>> begin SUPPLIED TEXT
Vicious thoughts- Psychology behind women feeling beautiful with cosmetics and surgeries…or not.
Cosmetics and beauty treatments play a vital role in letting you achieve the perfect look that you are going to feel satisfied with or do they…? Take it from the cosmetic companies that sell you the products and coax you into taking cosmetic implants. They tell you what this ‘perfect’ look entails too. Long hair that tumbles lusciously down your back, milky white- golden sun-kissed skin, silky and smooth. Your thin waisted hourglass figure, enticing. Lips red and buttery. Full eyebrows and gentle some color eyes, wide and round with longer eyelashes that grace your high cheekbones.
At this, your mind starts working. You grow up watching these ads with starry eyes. You read a romantic book and it’s right there staring at you. It’s telling you if you want your prince charming or a dark knight you must possess those beautiful features or you’re doomed to remain single for life. But there’s more to it, you jump out of your teenage years comparing yourself to these ‘ideal’ women that tell you these remedies and what not. You try them and then you see no change until you get the knowledge that there is a different path you need to take to possess those goddess-like features. You know they are extreme ones at that and then you have a decision to make…just make-up? Maybe even Botox and a nose job or something more…but the question is, do you know when to stop?
Beauty has always existed as an important factor in the world. From waging wars for the beautiful maiden to a queen avenging her kingdom with her beauty, it has always been alive. It is defined differently at different times. But with so many revolutions, historical events and the love for more, the concept has now given rise to a multibillion-dollar industry that fulfills women’s need to look beautiful or so it seems. The cosmetic industry is flourishing so well that it was worth $93.5 billion in 2019 which is a total of $74.7billion profit from the year before. It is expected to garner 429.8 billion dollars during the forecast period of 2016-22. With the number of participants in the mission, it doesn’t seem like a far cry.
>> end SUPPLIED TEXT
>> begin GIVEN ENTRIES
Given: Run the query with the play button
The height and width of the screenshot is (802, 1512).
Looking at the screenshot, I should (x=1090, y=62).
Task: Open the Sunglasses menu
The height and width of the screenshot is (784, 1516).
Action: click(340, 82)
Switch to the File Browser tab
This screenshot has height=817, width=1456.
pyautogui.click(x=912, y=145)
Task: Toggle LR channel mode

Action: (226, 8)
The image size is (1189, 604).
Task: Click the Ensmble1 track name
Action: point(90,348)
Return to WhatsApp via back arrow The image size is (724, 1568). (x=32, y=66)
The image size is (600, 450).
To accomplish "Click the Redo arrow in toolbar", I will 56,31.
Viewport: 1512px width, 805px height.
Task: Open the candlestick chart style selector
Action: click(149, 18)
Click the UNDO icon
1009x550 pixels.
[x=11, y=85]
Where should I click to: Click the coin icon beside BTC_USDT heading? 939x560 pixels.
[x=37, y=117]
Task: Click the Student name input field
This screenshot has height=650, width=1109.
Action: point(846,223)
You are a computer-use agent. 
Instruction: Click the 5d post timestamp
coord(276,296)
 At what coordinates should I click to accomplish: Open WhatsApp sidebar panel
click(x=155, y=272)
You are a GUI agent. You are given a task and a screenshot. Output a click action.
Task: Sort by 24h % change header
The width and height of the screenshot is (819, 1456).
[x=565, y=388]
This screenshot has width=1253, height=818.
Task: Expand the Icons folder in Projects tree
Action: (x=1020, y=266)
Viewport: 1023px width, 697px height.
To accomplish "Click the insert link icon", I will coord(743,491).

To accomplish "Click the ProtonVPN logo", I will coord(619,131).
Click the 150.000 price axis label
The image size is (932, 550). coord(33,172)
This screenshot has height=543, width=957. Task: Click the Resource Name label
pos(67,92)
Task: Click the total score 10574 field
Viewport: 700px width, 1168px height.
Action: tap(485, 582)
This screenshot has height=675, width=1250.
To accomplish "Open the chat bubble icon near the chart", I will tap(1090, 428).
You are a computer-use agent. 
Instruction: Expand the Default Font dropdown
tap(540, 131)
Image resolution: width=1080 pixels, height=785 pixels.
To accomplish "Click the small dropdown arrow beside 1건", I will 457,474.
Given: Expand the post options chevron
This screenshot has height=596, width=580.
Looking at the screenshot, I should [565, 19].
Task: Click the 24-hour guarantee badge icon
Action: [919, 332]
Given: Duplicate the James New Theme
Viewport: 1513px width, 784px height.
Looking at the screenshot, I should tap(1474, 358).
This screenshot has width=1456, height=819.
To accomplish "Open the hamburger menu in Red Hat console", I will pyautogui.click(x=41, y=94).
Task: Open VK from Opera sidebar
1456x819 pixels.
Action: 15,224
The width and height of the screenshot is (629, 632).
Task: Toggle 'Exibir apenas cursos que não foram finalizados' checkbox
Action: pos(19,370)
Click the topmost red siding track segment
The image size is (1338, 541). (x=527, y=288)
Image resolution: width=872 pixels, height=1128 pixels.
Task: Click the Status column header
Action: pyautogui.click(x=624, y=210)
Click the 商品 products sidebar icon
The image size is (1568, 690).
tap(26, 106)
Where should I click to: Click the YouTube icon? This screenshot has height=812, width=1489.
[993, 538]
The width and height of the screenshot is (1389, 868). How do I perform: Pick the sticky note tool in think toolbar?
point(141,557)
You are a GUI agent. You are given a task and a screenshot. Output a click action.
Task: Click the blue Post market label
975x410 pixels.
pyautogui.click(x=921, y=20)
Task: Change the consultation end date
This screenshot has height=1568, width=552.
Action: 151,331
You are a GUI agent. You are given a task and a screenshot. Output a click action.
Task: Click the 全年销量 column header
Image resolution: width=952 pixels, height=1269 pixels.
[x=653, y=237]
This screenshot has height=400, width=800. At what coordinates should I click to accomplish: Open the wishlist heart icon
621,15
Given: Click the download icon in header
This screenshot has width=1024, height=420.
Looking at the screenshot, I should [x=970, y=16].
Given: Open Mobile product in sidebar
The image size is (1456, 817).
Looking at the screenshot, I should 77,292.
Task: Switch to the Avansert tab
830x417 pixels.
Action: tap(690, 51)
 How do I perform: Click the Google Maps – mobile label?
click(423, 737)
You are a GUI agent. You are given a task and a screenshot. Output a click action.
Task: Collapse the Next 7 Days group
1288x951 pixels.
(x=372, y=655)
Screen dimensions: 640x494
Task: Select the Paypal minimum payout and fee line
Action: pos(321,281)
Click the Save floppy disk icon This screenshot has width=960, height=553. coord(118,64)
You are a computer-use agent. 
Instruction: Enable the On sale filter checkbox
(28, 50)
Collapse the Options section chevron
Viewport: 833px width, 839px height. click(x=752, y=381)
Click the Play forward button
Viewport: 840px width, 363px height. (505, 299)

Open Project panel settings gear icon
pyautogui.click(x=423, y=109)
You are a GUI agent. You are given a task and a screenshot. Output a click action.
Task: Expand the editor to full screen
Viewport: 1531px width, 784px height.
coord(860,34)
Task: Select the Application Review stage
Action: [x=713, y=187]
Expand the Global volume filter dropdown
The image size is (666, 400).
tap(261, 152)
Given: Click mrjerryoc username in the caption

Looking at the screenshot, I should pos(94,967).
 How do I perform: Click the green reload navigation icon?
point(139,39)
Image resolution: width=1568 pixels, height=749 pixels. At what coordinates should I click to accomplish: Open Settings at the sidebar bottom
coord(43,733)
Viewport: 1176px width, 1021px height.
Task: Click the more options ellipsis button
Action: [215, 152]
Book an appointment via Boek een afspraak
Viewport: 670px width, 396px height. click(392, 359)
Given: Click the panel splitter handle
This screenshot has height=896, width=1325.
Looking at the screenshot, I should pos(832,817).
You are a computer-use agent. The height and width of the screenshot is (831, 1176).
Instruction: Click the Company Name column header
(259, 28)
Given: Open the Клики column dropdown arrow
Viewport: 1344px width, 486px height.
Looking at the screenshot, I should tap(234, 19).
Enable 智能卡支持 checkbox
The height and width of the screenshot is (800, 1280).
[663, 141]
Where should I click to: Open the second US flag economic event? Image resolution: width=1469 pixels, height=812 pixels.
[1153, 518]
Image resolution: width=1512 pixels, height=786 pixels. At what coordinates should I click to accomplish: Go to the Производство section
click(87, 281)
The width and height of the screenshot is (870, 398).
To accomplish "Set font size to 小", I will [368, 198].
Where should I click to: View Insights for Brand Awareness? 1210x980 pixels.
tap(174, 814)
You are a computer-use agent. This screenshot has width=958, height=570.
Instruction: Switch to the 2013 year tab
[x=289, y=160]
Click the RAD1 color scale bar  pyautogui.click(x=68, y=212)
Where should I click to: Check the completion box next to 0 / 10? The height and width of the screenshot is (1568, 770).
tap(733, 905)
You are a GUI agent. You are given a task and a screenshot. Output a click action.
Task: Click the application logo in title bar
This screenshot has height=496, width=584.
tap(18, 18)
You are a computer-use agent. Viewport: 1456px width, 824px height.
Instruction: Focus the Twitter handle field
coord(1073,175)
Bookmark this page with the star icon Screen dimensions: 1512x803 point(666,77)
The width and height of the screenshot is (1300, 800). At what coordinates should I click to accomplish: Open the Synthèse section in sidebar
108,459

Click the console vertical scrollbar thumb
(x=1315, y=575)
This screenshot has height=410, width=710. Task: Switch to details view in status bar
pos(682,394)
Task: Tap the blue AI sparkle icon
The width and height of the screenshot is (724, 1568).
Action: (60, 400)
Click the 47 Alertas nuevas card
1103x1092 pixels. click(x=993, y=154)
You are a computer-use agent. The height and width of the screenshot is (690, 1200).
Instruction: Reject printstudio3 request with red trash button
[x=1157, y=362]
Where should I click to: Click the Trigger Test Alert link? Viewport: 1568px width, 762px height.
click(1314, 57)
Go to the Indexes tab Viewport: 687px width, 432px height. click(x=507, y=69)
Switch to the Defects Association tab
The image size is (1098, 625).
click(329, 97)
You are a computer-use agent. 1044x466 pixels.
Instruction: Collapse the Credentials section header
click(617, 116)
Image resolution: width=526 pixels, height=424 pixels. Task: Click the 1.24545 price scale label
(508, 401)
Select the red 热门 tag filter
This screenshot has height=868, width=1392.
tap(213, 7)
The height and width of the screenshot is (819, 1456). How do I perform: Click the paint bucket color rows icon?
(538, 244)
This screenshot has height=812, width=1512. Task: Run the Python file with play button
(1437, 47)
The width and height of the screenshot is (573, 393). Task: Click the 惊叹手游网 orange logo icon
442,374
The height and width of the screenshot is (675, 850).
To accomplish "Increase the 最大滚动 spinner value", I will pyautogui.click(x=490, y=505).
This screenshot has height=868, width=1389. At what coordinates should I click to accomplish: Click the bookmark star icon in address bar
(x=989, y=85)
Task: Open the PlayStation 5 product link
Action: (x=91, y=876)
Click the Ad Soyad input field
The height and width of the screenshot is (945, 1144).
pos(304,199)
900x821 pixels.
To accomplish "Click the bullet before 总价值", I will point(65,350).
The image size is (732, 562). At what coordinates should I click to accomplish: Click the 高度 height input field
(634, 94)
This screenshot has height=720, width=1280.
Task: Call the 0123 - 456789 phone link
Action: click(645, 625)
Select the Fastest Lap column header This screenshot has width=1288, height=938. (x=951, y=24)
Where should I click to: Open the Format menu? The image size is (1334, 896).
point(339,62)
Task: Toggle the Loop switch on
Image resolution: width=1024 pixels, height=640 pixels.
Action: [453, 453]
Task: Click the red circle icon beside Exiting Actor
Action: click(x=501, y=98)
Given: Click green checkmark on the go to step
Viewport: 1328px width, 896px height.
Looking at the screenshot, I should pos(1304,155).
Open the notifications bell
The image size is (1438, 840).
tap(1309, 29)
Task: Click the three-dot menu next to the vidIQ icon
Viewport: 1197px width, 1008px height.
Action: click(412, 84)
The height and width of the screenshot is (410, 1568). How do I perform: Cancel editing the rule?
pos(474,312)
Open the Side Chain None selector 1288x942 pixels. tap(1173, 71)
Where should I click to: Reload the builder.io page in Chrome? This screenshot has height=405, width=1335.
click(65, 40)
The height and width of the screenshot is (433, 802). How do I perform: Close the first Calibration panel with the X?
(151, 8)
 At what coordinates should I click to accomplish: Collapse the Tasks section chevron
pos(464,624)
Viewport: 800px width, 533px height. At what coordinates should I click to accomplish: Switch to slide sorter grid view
>> end GIVEN ENTRIES
• PROBLEMS TO SOLVE
(a) In the essay on women and cosmetics, how are the lips of the "perfect" look described?
(b) Resume the essay on women, beauty, and cosmetics from the point where it stops.

• RESPONSES BY TASK
(a) Red and buttery.

(b)
Women use cosmetics for a sole reason, to look beautiful and attractive. Any other opinion one may have is only a byproduct. Cosmetics like make-up are used usually by a large group of women to temporarily achieve the look they desire which in turn makes them seem attractive. Not only does it give them the confidence they need in presenting themselves, but it also helps them in many areas of life, such as giving a first best impression at interview to winning a date or just because they wanna post a picture on their Facebook or Instagram profile. It is a legitimate fact.
Studies have shown that women that indulge in cosmetics and pour effort in seeming attractive are assumed to be more competent, authoritative and successful. Halo effect, a psychological experiment conducted in 1972 by Karen Dion, Ellen Berscheid and Elaine Walster is based on the same findings. A group of men was produced with photographs of stranger men with looks ranging from average to outstanding. Having nothing else to decide with, they rated the success of the strangers based on the level of handsomeness and thought that the men with outstanding looks were more successful in life. Also, Catherine A. Sanderson in her book, Social Psychology talks about how attractiveness can affect a person’s social life as people are more prone to indulge in conversation with an attractive person. They are assumed to be the best in several expeditions. It is no doubt that the one deemed more attractive than the others are more likely to be treated special which in turn enhances their performance.
While being beautiful and fit is good enough, the obsession with physical appearance can make the women take a dangerous road and never feel satisfied with it. One may start losing things when they try to gain beauty with obsessive reasons and it’s not just money. Women all around the world are taking extreme measures to achieve that perfect look. Glutathione intravenous intake for white skin, surgeries to get that perfect hourglass figure, cutting down the part of their faces to get high cheekbones, and using chemicals to reduce the signs of aging are only a few of them. And it is not limited to models and celebrities either. But even with such treatments and effort, satisfaction is rarely achieved which in turn costs them the loss of time, money, sanity (body dysmorphic disorder- A mental illness involving obsessive focus on a perceived flaw in appearance.) and overall fear of seeming uglier. Not only do women feel worthless without the layers of makeup on them, in cases of extremism, also let others judge them on the very basis.
Psychology lays down the factors that in combination with each other lead women to explore the world of cosmetics in a rather predicament manner.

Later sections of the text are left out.